What this task involves — Please return every record exactly as written, leaving out the pictures.
[Information Boundary: Start]
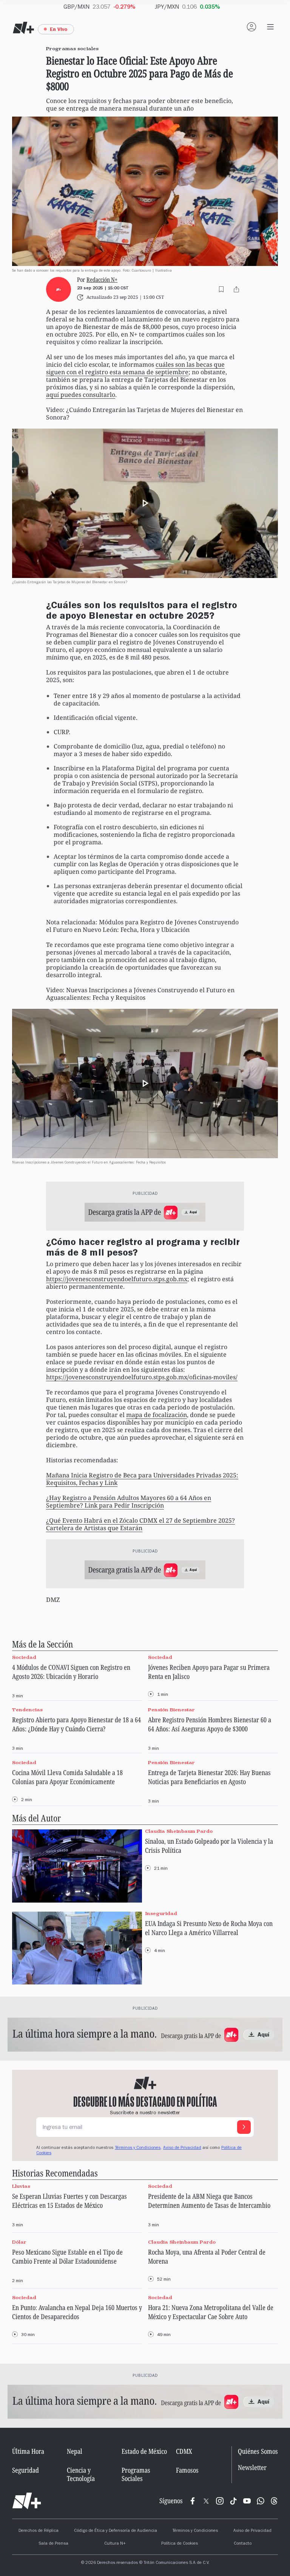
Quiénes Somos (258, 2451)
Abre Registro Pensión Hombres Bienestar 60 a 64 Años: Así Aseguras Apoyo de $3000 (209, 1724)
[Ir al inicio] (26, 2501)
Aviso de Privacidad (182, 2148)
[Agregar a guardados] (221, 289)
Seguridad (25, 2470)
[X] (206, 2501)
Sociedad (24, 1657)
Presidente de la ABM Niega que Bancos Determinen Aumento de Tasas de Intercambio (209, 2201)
[Information Boundary: End]
Task solution —
Quiénes Somos (258, 2451)
Abre Registro Pensión Hombres Bienestar 60 a 64 Años: Así Aseguras Apoyo de $3000 (209, 1724)
[Ir al inicio] (26, 2501)
Aviso de Privacidad (182, 2148)
[Agregar a guardados] (221, 289)
Seguridad (25, 2470)
[X] (206, 2501)
Sociedad (24, 1657)
Presidente de la ABM Niega que Bancos Determinen Aumento de Tasas de Intercambio (209, 2201)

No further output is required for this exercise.